Msc and the infrastructure consortium led by BlackRock have reopened and accelerated negotiations with CK Hutchison to complete the acquisition of the Hong Kong group’s international port portfolio. According to Reuters on 3 March 2026, talks have resumed with a new objective: to finalise the transaction while excluding the two terminals on the Panama Canal, which have become legally and politically too complex following the cancellation of the local concessions.
The negotiations therefore concern a revised version of the agreement announced in March 2025, which envisaged the sale of most of Hutchison Ports’ international activities to a consortium formed by Global Infrastructure Partners – controlled by BlackRock – and Terminal Investment Limited (Til), the terminal operating arm of the Msc shipping group. The original deal valued the transaction at around 22.8 billion dollars (about 21 billion euros) for the sale of stakes in 43 ports with 199 berths across 23 countries, excluding mainland China.
With the ongoing renegotiation, the scope of the deal would be reduced to 41 ports, leaving out the Balboa and Cristobal terminals on the Panama Canal. According to Reuters, the consortium aims to close the agreement quickly on the remaining assets in order to preserve the industrial and financial value of the transaction, postponing any solution for the Panamanian terminals to a later stage.
In the industrial plan outlined in 2025, Til would take on the main operational role by directly acquiring most of the terminals in the Hutchison portfolio. The group controlled by the Aponte family is already one of the world’s largest terminal operators: the Til network includes more than 70 terminals in over 30 countries, with annual handling capacity of around 70 million TEU. The integration of the Hutchison facilities would allow Til to further strengthen its global presence and compete with operators such as Psa International, DP World and Cosco.

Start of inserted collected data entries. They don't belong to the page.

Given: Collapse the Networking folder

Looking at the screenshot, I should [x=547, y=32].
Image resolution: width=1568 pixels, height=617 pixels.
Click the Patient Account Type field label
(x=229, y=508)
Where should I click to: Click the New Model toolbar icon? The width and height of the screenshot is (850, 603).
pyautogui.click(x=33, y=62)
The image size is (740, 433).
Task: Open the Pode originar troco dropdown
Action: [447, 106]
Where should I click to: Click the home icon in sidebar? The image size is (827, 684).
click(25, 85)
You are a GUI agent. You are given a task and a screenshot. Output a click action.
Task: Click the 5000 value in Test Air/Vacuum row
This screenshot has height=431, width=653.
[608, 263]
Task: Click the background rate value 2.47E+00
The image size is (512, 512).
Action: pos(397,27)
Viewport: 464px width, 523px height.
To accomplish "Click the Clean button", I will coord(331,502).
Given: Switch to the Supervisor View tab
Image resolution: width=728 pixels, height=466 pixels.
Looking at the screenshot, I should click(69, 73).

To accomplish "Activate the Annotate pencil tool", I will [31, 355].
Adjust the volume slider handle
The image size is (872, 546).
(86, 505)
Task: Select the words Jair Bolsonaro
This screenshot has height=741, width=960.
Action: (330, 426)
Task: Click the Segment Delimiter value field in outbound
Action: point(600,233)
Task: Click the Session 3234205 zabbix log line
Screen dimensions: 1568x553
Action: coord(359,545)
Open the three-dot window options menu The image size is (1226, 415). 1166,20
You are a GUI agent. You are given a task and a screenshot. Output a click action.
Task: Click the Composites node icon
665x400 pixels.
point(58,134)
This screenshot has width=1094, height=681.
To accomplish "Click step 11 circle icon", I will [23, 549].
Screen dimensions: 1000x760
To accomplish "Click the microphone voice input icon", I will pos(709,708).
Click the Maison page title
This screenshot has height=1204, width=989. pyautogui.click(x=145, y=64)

BlackRock and Global Infrastructure Partners would instead act as the financial partners in the transaction. The US group’s infrastructure funds aim to enter one of the world’s most extensive port networks, a sector considered attractive for the stability of cash flows linked to maritime trade. In the original structure of the agreement, the consortium would have taken control of Panama Ports Company with a majority stake, while Til would have held a minority shareholding.
The revision of the agreement became necessary following judicial and political developments in Panama. At the end of January 2026, the country’s Supreme Court annulled the port concessions held by a CK Hutchison subsidiary for the Balboa and Cristobal terminals, opening a legal dispute over the future of the infrastructure and effectively blocking the immediate transfer of the assets to the international consortium.
The portfolio involved in the negotiations includes terminals in Europe, the Middle East, Asia and the Americas. Among the infrastructures are facilities in countries such as the United Kingdom, the Netherlands, Mexico, Australia, Pakistan and Egypt, including six terminals located along the Suez Canal, one of the main routes of global maritime trade.